ABC Digital Network Division, formerly ABC Innovation, was a division of the Australian Broadcasting Corporation. ABC Innovation was formed in early 2007 to develop digital products and services across the ABC, taking over many of the services previously managed by the New Media and Digital Services division, including ABC Online.

In 2015, ABC Innovation was replaced by the ABC Digital Network Division, but by 2017 the Digital Network fell under the Chief Technology Officer, and the name is no longer in existence.

==History==

The ABC established its original Multimedia Unit in 1995, to manage the corporation's website (launched in August that year). Although the unit at first relied upon funding allocation to the corporation's television and radio operations, in subsequent budgets it began to receive its own. The ABC provided live, online election coverage for the first time in 1996, although it was not until 1997 that limited news content was provided.

ABC Multimedia was renamed ABC New Media and Digital Services in 2000, at the same time becoming an "output division" similar to television or radio. The department continued to perform the same functions, in addition to taking control of the ABC's first digital television channels - Fly TV and ABC Kids.
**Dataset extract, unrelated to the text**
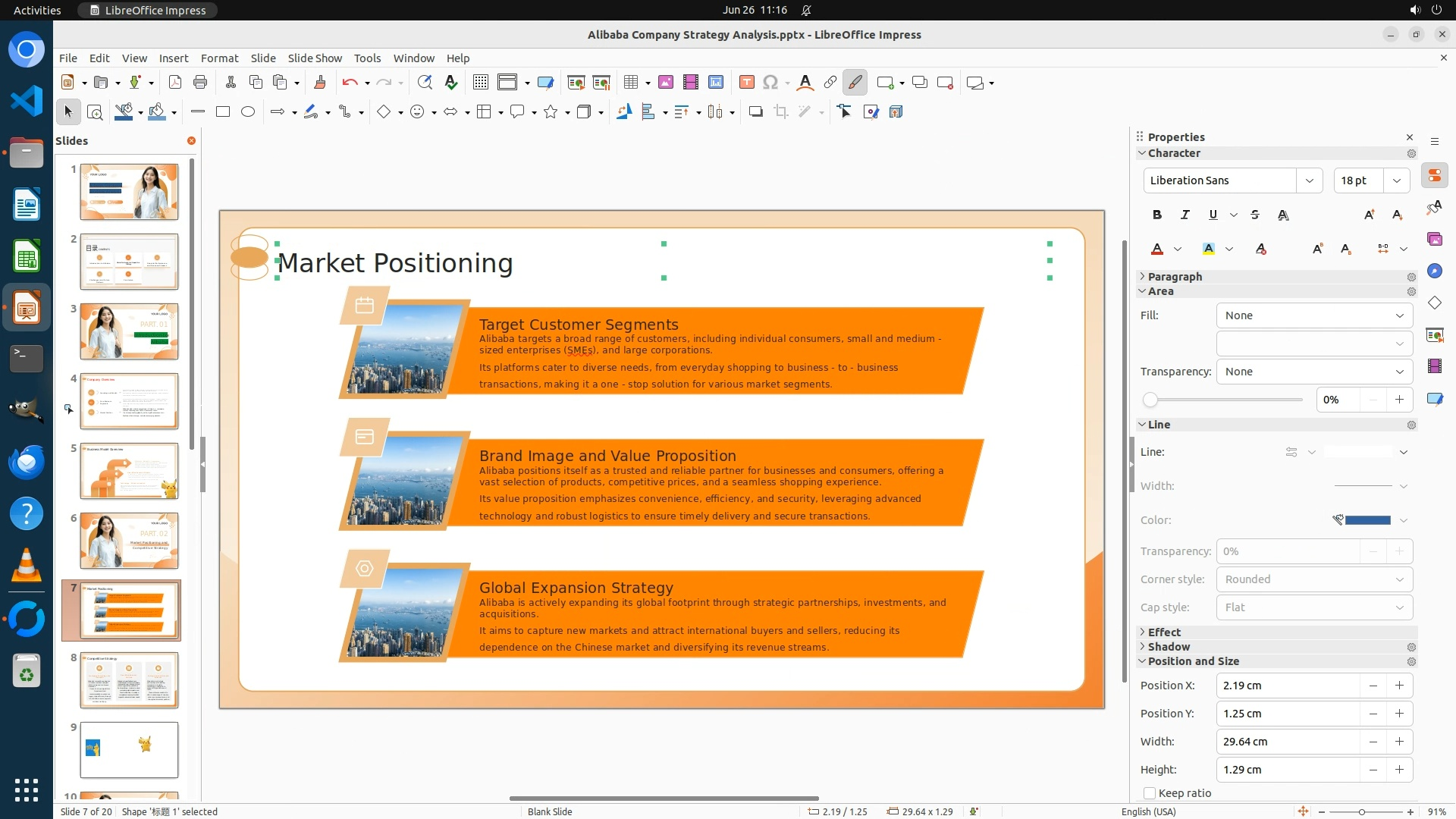Click the Rectangle drawing tool
Viewport: 1456px width, 819px height.
[222, 112]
Broadband news services were introduced in 2001.

The formation of ABC Innovation was announced in February 2007. In March 2007, ABC Innovation led the corporation's establishment of an "ABC Island" in virtual world Second Life, launched with a live simulcast of a Four Corners program on virtual worlds titled "You Only Live Twice". The division won a Content+Technology|Content+Technology (C+T) Award in the Rich Media category on 18 July 2007, for its work in developing ABC Island.

In September 2007, ABC Innovation created a mobile off-deck portal providing coverage of the Australian Federal Election which could be downloaded to mobile devices.

ABC NOW, a desktop application combining the ABC television, radio and news RSS feeds, was released on 3 December 2007.

In March 2012, Angela Clark was appointed head of the ABC Innovation unit.

In 2015, the ABC Managing Director Mark Scott announced that the Innovation Division would be replaced with an ABC Digital Network Division, with the aim of prioritising the ABC's online and mobile initiatives. Clark remained head of the Division until the end of financial year 2015/6, but by 2017 she was gone, and the Digital Network fell into the Technology division under the Chief Technology Officer. In May 2017, Helen Clifton was appointed to the new role of Chief Digital and Information Officer, which continues as of June 2020.